Councillors last night agreed to change the school timetable, despite opposition from Scotland’s largest teaching union.
For pupils and parents the decision will mean the traditional 30-period week and 9am-3.30pm school day is consigned to history.
Instead, there will be earlier starts and lessons that finish at either 2.50pm or 3.45pm depending on the day.
The step was backed by all headteachers of the city’s nine council-run secondary schools.
The switch will enable Dundee’s secondary schools to offer a higher quality of teaching to their pupils, education chiefs believe.
Pupils had gained hundreds of signatures for a petition opposing the changes, and one-in-three of the city’s teachers raised concerns.
However, councillors and other members of the education committee voted by 29-2 in favour of the proposals.

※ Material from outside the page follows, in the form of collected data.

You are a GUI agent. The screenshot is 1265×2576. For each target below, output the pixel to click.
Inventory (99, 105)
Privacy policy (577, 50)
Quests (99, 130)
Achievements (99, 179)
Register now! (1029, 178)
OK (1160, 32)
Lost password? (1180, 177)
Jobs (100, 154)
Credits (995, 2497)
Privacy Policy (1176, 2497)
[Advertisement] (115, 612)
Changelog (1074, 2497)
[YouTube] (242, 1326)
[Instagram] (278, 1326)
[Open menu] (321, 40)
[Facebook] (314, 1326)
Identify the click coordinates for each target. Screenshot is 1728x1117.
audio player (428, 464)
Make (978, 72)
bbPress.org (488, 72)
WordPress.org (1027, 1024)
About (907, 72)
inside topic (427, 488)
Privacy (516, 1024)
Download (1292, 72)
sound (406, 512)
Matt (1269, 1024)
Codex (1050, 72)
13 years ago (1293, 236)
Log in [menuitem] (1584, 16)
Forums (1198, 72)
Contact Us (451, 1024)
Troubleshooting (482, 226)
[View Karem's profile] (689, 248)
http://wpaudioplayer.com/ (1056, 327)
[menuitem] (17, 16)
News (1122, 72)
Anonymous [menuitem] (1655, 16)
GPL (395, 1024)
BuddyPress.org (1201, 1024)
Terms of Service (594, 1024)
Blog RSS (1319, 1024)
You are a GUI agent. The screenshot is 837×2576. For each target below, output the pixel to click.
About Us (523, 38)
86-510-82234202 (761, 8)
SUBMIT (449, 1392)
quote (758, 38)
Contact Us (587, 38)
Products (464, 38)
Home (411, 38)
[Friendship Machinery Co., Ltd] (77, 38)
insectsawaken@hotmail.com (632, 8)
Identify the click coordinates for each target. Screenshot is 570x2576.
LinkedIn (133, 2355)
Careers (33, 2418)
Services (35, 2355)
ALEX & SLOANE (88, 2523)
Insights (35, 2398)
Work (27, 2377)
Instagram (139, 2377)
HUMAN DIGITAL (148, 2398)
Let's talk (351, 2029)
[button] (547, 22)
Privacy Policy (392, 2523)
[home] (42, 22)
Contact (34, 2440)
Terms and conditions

A number of local authorities already operate the 33-period week, and many others are consulting on its adoption Angus and Fife among them.
From the start of the 2016/17 session, secondary schools in Dundee will start their day at the earlier time of 8.45am and there will be two, rather than three, classes after lunch.
Pupils will have three seven-lesson days Monday, Tuesday and Wednesday when they finish at the later time of 3.40pm, and two six-lesson days Thursday and Friday when they finish at the earlier time of 2.50pm.
Although the total time spent at school will not increase, the model provides pupils with an additional 114 teaching periods over the course of a year.
The city’s director of education, Michael Wood, said: “Yes it may initially be a shock to the system having three periods without a break, but our schools will get used to it.”
“The evidence that we have seen from other local authorities is that this works.
“I believe it is better for the children of Dundee. It will offer more flexibility, more teaching time and better teaching opportunities for our young people.”Teacher oppositionAhead of the meeting, the Educational Institute of Scotland (EIS) teaching union released new figures showing that many rank and file teachers remained opposed to the change.
A survey found that 84% of the 270 teachers who responded did not agree with the switch to a 33-period timetable up from 62% before Christmas.
In addition, 78% indicated that they did not feel they had been properly consulted on the proposals.
That prompted David Baxter, EIS local association secretary for Dundee, to join Councillor Fraser Macpherson in a doomed call for the decision to be delayed.
He said: “I do not believe that the proposals have been properly shared or discussed with teachers, pupils or parents.
“That is not acceptable. They should have been at the heart of this process.”